- [AIM OF THE EXERCISE]: Please transcribe the data that follows exactly, from its first line through the line that contains "BIZ (393, 244)".
══ DATA RECORDS ══
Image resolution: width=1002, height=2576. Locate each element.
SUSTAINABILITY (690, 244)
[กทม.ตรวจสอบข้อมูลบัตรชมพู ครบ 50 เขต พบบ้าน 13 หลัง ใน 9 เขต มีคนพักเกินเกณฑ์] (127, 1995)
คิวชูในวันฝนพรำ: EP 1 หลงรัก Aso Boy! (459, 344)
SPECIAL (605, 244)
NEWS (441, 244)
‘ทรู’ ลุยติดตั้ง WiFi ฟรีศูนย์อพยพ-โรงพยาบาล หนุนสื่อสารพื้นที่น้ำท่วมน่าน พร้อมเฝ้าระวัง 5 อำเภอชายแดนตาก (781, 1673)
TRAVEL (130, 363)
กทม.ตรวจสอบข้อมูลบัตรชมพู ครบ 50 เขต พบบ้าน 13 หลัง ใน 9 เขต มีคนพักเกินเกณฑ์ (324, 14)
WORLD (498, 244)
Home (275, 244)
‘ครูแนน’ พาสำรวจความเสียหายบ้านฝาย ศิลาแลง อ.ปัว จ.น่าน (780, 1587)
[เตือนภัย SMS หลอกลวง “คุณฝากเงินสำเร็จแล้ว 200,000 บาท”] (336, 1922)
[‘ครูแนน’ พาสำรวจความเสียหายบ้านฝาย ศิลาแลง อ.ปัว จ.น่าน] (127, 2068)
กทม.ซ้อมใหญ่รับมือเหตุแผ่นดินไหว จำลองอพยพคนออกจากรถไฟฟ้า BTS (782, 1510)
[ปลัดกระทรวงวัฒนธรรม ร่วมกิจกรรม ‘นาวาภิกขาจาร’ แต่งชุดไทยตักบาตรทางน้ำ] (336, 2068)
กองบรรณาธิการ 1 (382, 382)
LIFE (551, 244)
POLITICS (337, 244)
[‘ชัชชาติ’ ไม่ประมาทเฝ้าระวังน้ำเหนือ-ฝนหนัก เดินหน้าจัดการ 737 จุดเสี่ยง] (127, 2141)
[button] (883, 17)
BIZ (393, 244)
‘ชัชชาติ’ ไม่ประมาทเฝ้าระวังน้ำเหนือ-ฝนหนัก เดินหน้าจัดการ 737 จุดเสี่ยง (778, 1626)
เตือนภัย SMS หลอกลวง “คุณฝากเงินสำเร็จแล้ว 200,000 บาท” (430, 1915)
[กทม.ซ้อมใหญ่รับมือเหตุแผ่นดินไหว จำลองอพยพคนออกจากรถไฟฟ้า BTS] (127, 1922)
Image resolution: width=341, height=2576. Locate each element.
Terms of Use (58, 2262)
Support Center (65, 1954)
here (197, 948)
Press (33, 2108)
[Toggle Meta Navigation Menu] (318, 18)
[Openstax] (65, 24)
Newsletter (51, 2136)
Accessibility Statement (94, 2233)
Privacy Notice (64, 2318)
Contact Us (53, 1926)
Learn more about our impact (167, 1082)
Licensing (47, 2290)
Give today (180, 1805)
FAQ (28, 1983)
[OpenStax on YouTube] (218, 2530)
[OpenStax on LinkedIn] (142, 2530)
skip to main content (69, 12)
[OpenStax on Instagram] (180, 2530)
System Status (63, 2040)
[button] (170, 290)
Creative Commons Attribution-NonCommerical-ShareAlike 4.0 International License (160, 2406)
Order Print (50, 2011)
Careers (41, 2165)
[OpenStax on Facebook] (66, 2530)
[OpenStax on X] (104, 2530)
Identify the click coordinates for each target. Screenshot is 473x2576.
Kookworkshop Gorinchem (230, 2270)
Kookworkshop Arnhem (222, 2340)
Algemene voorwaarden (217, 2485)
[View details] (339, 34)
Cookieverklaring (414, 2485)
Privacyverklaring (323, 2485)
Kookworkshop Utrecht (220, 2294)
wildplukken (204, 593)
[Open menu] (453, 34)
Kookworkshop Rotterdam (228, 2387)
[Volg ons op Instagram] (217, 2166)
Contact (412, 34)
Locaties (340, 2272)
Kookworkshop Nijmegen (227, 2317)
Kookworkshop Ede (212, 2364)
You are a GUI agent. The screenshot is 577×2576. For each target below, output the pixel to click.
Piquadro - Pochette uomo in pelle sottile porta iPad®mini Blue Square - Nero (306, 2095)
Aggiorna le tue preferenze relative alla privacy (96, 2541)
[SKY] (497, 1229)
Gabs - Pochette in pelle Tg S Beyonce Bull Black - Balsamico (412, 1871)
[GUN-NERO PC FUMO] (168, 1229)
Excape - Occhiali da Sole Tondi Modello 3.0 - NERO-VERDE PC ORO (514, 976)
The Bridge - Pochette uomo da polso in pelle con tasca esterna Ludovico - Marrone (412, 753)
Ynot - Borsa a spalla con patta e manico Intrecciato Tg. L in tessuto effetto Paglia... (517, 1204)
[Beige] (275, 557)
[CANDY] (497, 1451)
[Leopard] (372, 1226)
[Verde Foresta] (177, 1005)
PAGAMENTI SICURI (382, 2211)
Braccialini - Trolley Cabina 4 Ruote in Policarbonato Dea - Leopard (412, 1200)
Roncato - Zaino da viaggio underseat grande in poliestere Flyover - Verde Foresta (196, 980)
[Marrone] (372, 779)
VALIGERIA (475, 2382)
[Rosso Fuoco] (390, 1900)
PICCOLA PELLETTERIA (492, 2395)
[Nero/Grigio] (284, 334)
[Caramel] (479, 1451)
═══
- [OUTPUT BELOW]:
Image resolution: width=1002, height=2576. Locate each element.
SUSTAINABILITY (690, 244)
[กทม.ตรวจสอบข้อมูลบัตรชมพู ครบ 50 เขต พบบ้าน 13 หลัง ใน 9 เขต มีคนพักเกินเกณฑ์] (127, 1995)
คิวชูในวันฝนพรำ: EP 1 หลงรัก Aso Boy! (459, 344)
SPECIAL (605, 244)
NEWS (441, 244)
‘ทรู’ ลุยติดตั้ง WiFi ฟรีศูนย์อพยพ-โรงพยาบาล หนุนสื่อสารพื้นที่น้ำท่วมน่าน พร้อมเฝ้าระวัง 5 อำเภอชายแดนตาก (781, 1673)
TRAVEL (130, 363)
กทม.ตรวจสอบข้อมูลบัตรชมพู ครบ 50 เขต พบบ้าน 13 หลัง ใน 9 เขต มีคนพักเกินเกณฑ์ (324, 14)
WORLD (498, 244)
Home (275, 244)
‘ครูแนน’ พาสำรวจความเสียหายบ้านฝาย ศิลาแลง อ.ปัว จ.น่าน (780, 1587)
[เตือนภัย SMS หลอกลวง “คุณฝากเงินสำเร็จแล้ว 200,000 บาท”] (336, 1922)
[‘ครูแนน’ พาสำรวจความเสียหายบ้านฝาย ศิลาแลง อ.ปัว จ.น่าน] (127, 2068)
กทม.ซ้อมใหญ่รับมือเหตุแผ่นดินไหว จำลองอพยพคนออกจากรถไฟฟ้า BTS (782, 1510)
[ปลัดกระทรวงวัฒนธรรม ร่วมกิจกรรม ‘นาวาภิกขาจาร’ แต่งชุดไทยตักบาตรทางน้ำ] (336, 2068)
กองบรรณาธิการ 1 (382, 382)
LIFE (551, 244)
POLITICS (337, 244)
[‘ชัชชาติ’ ไม่ประมาทเฝ้าระวังน้ำเหนือ-ฝนหนัก เดินหน้าจัดการ 737 จุดเสี่ยง] (127, 2141)
[button] (883, 17)
BIZ (393, 244)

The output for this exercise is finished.